6. Tabungan Perumahan Rakyat (Tapera)
Tapera diatur dalam Peraturan Pemerintah (PP) Nomor 21 Tahun 2024 tentang Perubahan atas Peraturan Pemerintah Nomor 25 Tahun 2020 tentang Penyelenggaraan Tapera. Pada PP baru ini, PNS, CPNS, Aparatur Sipil Negara (ASN), prajurit TNI, prajurit siswa TNI, anggota Polri, pejabat negara, karyawan swasta, dan pekerja mandiri (freelance) juga mengalami pemotongan gaji sebesar 3 persen setiap bulannya.
Dari besaran potongan tersebut, pemberi kerja menanggung 0,5 persen biaya simpanan, sedangkan 2,5 persen lainnya ditanggung oleh pekerja dari total gajinya setiap bulan.

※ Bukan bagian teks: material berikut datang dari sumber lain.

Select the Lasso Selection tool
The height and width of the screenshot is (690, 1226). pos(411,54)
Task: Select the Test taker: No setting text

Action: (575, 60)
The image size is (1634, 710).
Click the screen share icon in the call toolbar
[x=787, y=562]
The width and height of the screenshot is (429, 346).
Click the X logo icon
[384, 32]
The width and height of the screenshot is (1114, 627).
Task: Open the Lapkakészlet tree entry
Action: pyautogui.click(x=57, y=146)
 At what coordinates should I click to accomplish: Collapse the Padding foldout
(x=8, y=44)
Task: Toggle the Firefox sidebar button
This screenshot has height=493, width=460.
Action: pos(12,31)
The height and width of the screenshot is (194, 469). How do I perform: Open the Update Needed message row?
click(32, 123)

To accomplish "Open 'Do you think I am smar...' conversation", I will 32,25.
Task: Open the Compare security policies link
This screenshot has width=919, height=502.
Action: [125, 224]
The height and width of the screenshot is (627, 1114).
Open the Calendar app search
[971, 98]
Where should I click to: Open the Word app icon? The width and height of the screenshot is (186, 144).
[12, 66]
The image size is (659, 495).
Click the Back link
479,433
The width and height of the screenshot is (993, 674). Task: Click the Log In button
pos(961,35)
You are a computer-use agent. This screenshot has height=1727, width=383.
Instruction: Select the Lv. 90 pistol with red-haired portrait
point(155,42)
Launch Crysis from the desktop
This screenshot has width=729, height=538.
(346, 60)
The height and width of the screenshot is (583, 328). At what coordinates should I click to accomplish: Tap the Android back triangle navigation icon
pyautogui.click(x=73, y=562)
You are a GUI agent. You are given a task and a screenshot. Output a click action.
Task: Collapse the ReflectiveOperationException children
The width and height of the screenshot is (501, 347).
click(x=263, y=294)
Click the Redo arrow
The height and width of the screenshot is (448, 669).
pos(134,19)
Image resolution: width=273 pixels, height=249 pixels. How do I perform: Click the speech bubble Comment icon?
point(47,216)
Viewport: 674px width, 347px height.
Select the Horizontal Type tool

Iuran Tapera maksimal dibayar tanggal 10 setiap bulan.
Namun, pembayaran Iuran Tapera ini baru akan berlaku pada 2027 nanti. Merujuk Pasal 68 PP Nomor 25 Tahun 2020, pemberi kerja untuk pekerja wajib mendaftarkan pekerjanya kepada BP Tapera paling lambat 7 tahun sejak tanggal berlakunya PP tersebut. Karena itu, pemotongan Tapera berlaku paling lambat pada 2027, karena PP Nomor 25 Tahun 2020 telah disahkan Jokowi pada 20 Mei 2020.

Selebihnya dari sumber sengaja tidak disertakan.